The problem is really that there's no good approach here with the current "Save As, Complete" model. If we fix this, we'll break the CSS working in other browsers.

A better solution would be replacing Save As, Complete (which attempts to rewrite the pages to fix up URLs) with a cross-browser package format for saved documents (which could save resources as they were).

(In reply to David Baron [:dbaron] from comment #148)
> If we fix this, we'll break the CSS working in other browsers.
Only for hacks and browser-specific properties. This is not a big deal. The same problem exists anyway for things like IE's conditional comments, or any kind of user-agent selectivity on the server, or indeed any other type of hack or browser-specific feature.

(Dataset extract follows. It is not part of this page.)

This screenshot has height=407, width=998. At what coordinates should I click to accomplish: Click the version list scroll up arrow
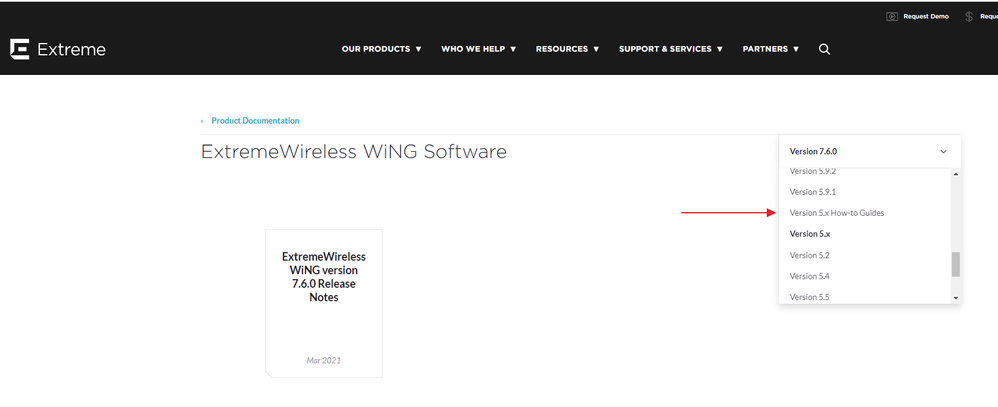[956, 176]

But obviously it's SO much better with the current situation that it works in no browsers at all!

Are you seriously more worried about browser-specific CSS features, which are probably expected to degrade gracefully anyway, than, oh I don't know, background-image!?

> A better solution would be replacing Save As, Complete (which attempts to
> rewrite the pages to fix up URLs) with a cross-browser package format for
> saved documents (which could save resources as they were).
And you'd STILL need to rewrite the URLs. Come on, give it half a thimble of thought.

(In reply to Anonymous from comment #149)
> (In reply to David Baron from comment #148)
> > A better solution would be replacing Save As, Complete (which attempts to
> > rewrite the pages to fix up URLs) with a cross-browser package format for
> > saved documents (which could save resources as they were).
> And you'd STILL need to rewrite the URLs.
Let's suppose for the sake of argument that we used IE's .mht format. It doesn't rewrite the URLs. Instead, each entry in the file is associated with its original URL. (What I don't know is whether it would be possible to achieve this scheme in Gecko.)

(In reply to <email address hidden> from comment #150)
>Instead, each entry in the file is associated with its original URL.
Oh I see. Fair enough. But unless anyone thinks that the feature to save a web page as individually manipulable files should be completely removed, the bug is still not avoidable, and the URLs still need rewriting.

Just for the record, I do have code in BlueGriffon achieving a full rewrite
of all stylesheets attached to a given document, tweaking all URIs.
I needed it to be able to turn an arbitrary document into a reusable
well-packaged template. That code is based on my parser/serializer JSCSSP.
In other terms, a full rewrite is doable but requires considerable complexity
and footprint...

(In reply to David Baron [:dbaron] from comment #148)
> A better solution would be replacing Save As, Complete (which attempts to
> rewrite the pages to fix up URLs) with a cross-browser package format for
> saved documents

Modern pages have very big js files - 500kb or 1mb per page. I delete js files from folders of saved pages sometimes. And a lot of reasons to open folders of pages. And I will never use the browser with only archive format for save as.

Please don't add reasons not to use Gecko browsers. (Now I use SeaMonkey 1.1.19 as main browser only because of regression in save as function, which was developed by kind developers)) Bug 653522)

(In reply to David Baron [:dbaron] from comment #148)
> A better solution would be replacing Save As, Complete (which attempts to
> rewrite the pages to fix up URLs) with a cross-browser package format for
> saved documents (which could save resources as they were).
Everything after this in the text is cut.